> [EXTRAIT DU DOCUMENT]
SPIRITUALITE - Action de grâces

ORIGINE D'UNE SPIRITUALITÉ D'ACTION DE GRÂCES
À CARACTÈRE MARIAL ET MISSIONNAIRE

Pour parler de l'origine d'une spiritualité d'action de grâces à caractère marial et missionnaire, il convient de signaler deux aspects essentiels: le contexte ecclésial du temps et les jalons importants de cette spiritualité.

Contexte ecclésial du temps

Délia Tétreault naît en 1865. Fille de l'Église, elle hérite d'un esprit ecclésial marqué par la dimension missionnaire de l'engagement chrétien comme expression de reconnaissance pour la foi reçue. Elle y puise aussi un grand amour envers Marie, à qui elle attribue même l'existence de sa famille religieuse. (Cf. Lettre, 3 mai 1912)

Un rapide survol des écrits du temps se rapportant à l'Église missionnaire permet de recueillir plus d'un texte où il est question d'action de grâces. D'autres sont éloquents sur la dévotion mariale de l'Église de l'époque. L'esprit de ces textes, sinon la lettre, a sans doute influencé Mère Délia. Nous nous limitons à quelques exemples.

L'Oeuvre missionnaire de la Sainte-Enfance leur procure [aux enfants] l'occasion de témoigner la reconnaissance qu'ils doivent à Dieu pour leur foi. (Bref de Pie IX, 1856)

> [DONNÉES ENREGISTRÉES]
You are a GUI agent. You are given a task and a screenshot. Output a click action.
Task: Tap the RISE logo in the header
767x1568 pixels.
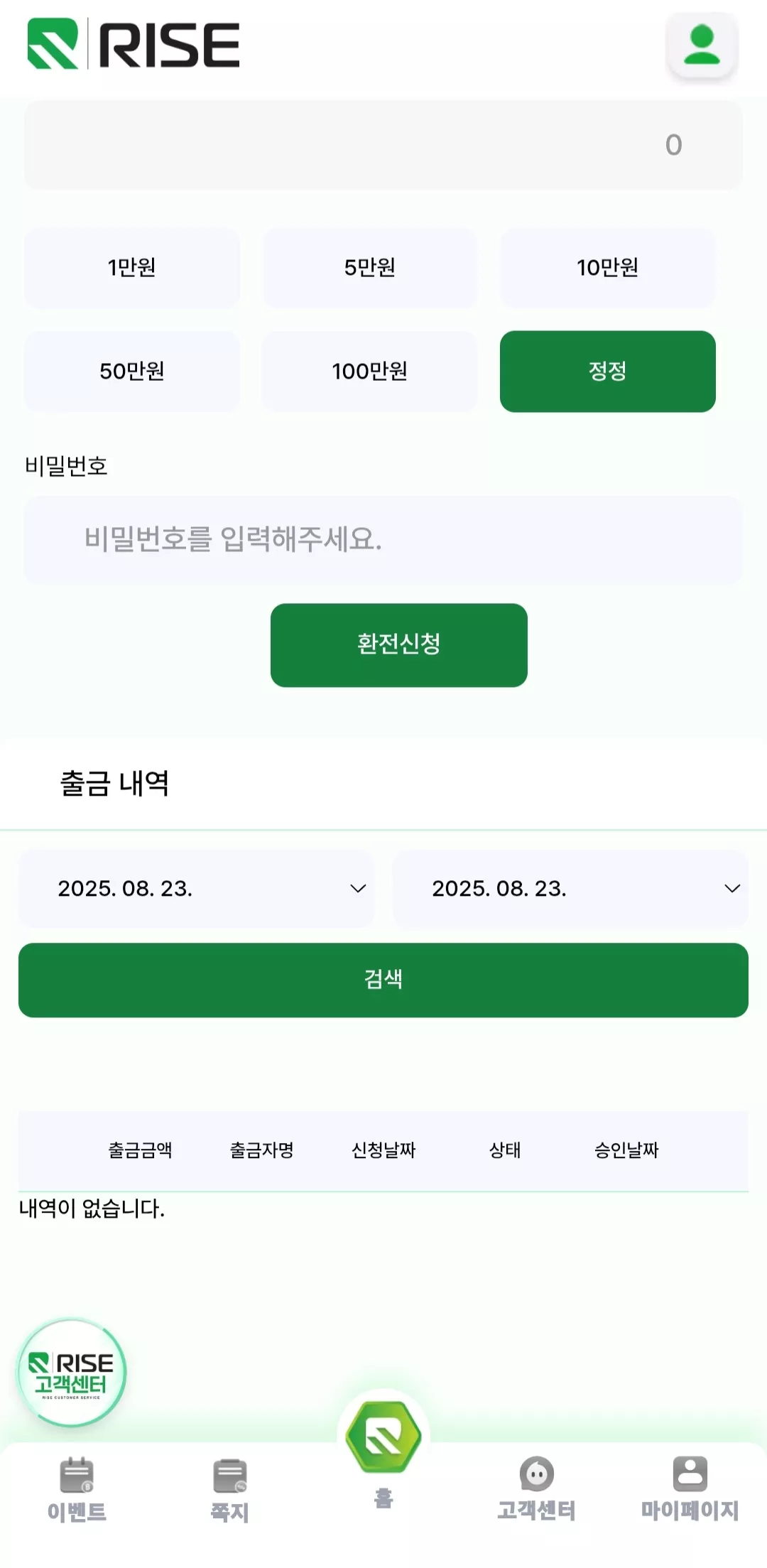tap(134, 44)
--
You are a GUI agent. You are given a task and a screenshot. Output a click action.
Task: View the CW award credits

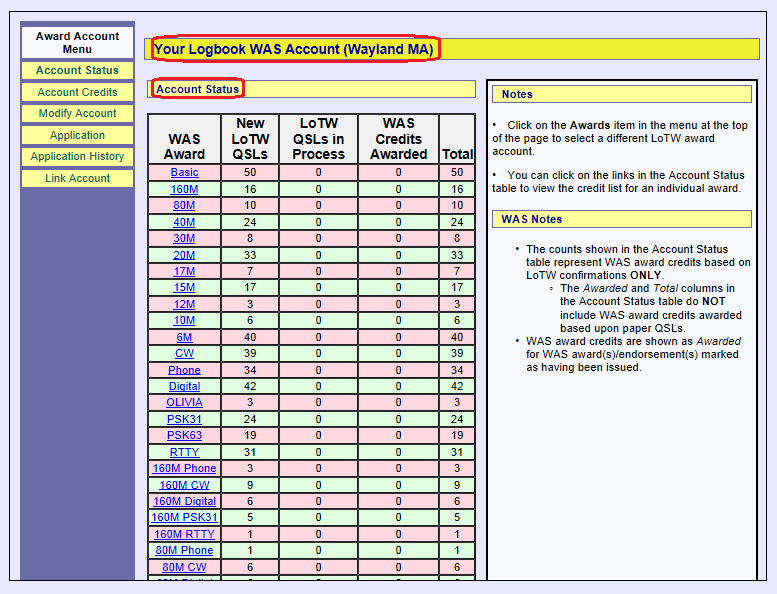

> [ÉNONCÉ DE LA TÂCHE]
Dites si chacune des affirmations suivantes concorde avec l'extrait du document. Répondez par oui ou par non et citez les mots du texte qui tranchent.
1. Délia Tétreault est née en 1865.
2. Délia Tétreault attribue l'existence de sa famille religieuse au pape Pie IX.
3. Le texte annonce trois aspects essentiels pour parler de l'origine de cette spiritualité.

> [SOLUTION PROPOSÉE]
1. Oui : « Délia Tétreault naît en 1865. »
2. Non : « Elle y puise aussi un grand amour envers Marie, à qui elle attribue même l'existence de sa famille religieuse. »
3. Non : « il convient de signaler deux aspects essentiels »